30342_Regression-modelling.knit

Logistic regression analysis belongs to the class of generalized linear models. We apply the glmnet() function from the eponymous glmnet package to build a \(L_2\)-regularized logistic regression model. You may want to revisit the introductory sections on logistic regression and regularization methods.

Suppose the response variable takes value in \(G=\text{{0,1}}\). Denote \(y_i=I(g_i=1)\). The model

\[P(G=1|X=x)+\frac{e^{\beta_0+\beta^{T}x}}{1+e^{\beta_0+\beta^{T}x}}\] can be written in the following form:

\[\log\frac{P(G=1|X=x)}{P(G=0|X=x)}=\beta_0+\beta^{T}x,\] the so-called logistic or log-odds transformation.

\[\min_{\substack{(\beta_0\beta)\in\mathbb{R}^{p+1}}}- \begin{bmatrix} \frac{1}{N}\displaystyle\sum_{i=1}^{N}y_i(\beta_0+x_i^T\beta)-\log(1+e^{\beta_0+x_i^T\beta}) \end{bmatrix}+\lambda[(1-\alpha)||\beta||_2^2/2+\alpha||\beta||_1].\]

For further details on the computational mechanics visit the Glmnet Vignette by typing vignette("glmnet_beta") in your console.

The glmnet() function expects an input matrix X and the response vector y. In order to apply a logistic regression we need to add the argument family = "binomial" to the function call. In the previous sections we prepared the response vectors and the model matrices for the training and test sets (y_train, y_test, X_train, X_test, X_train_PC3, X_test_PC3, and pca_PC3). Let us load all the data we need into our workspace.

# load model input data from previous section
load("pca_data_30300.RData")

The general procedure is as follows:

Build a model for the training set.
Evaluate model performance on the test set.
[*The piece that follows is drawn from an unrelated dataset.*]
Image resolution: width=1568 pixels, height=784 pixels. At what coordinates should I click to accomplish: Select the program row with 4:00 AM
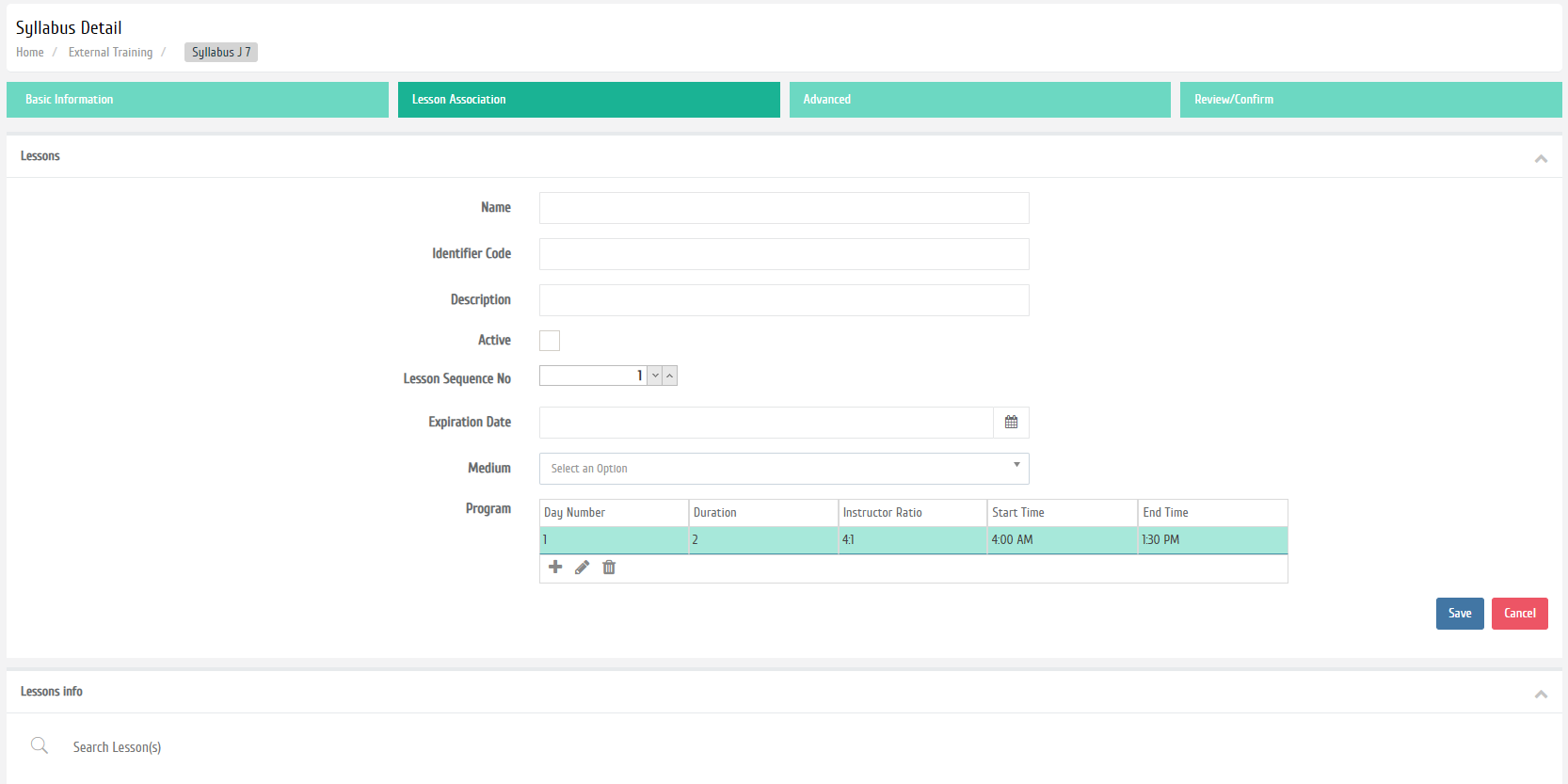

We evaluate the model performance by calculating the model accuracy, the confusion matrix and Cohen’s kappa. The confusion matrix is a specific table that visualizes the performance of a predictive model. Each column of the matrix represents the instances in a actual class while each row represents the instances in an predicted class (or sometimes vice versa).

Cohen’s kappa coefficient, \(κ\), is a statistic which measures inter-rater agreement for categorical items. It takes a value of \(κ=0\) if the items agreement is due to chance. A value of \(κ=1\) indicates a perfect model fit.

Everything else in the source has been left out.